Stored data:
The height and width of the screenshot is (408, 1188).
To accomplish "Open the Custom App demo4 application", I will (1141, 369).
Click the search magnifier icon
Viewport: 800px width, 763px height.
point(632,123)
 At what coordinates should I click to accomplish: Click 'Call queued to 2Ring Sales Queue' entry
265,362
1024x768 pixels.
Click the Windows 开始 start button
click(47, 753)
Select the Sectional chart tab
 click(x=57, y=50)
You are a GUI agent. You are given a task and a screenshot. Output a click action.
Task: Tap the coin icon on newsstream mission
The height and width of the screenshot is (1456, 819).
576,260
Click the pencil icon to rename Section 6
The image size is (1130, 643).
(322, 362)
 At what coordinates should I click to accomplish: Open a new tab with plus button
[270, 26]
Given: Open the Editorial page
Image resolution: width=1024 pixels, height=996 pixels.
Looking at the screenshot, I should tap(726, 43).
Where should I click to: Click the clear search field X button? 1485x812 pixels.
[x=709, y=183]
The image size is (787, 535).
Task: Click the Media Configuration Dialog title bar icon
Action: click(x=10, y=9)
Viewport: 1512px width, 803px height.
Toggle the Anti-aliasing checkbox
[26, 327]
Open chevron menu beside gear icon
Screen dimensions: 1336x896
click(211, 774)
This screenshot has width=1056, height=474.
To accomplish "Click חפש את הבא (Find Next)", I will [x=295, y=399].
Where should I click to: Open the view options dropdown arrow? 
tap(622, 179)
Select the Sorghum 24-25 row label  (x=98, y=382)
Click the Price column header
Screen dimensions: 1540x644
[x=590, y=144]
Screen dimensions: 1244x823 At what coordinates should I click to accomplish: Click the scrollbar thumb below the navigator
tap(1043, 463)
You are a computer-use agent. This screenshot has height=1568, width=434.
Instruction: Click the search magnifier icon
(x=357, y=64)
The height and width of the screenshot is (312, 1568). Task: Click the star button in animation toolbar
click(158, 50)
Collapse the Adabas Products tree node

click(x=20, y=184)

● Task prompt: Copy all lines of the records that have the string "agent" in them.

● Response:
You are a GUI agent. You are given a task and a screenshot. Output a click action.
You are a computer-use agent. This screenshot has height=1568, width=434.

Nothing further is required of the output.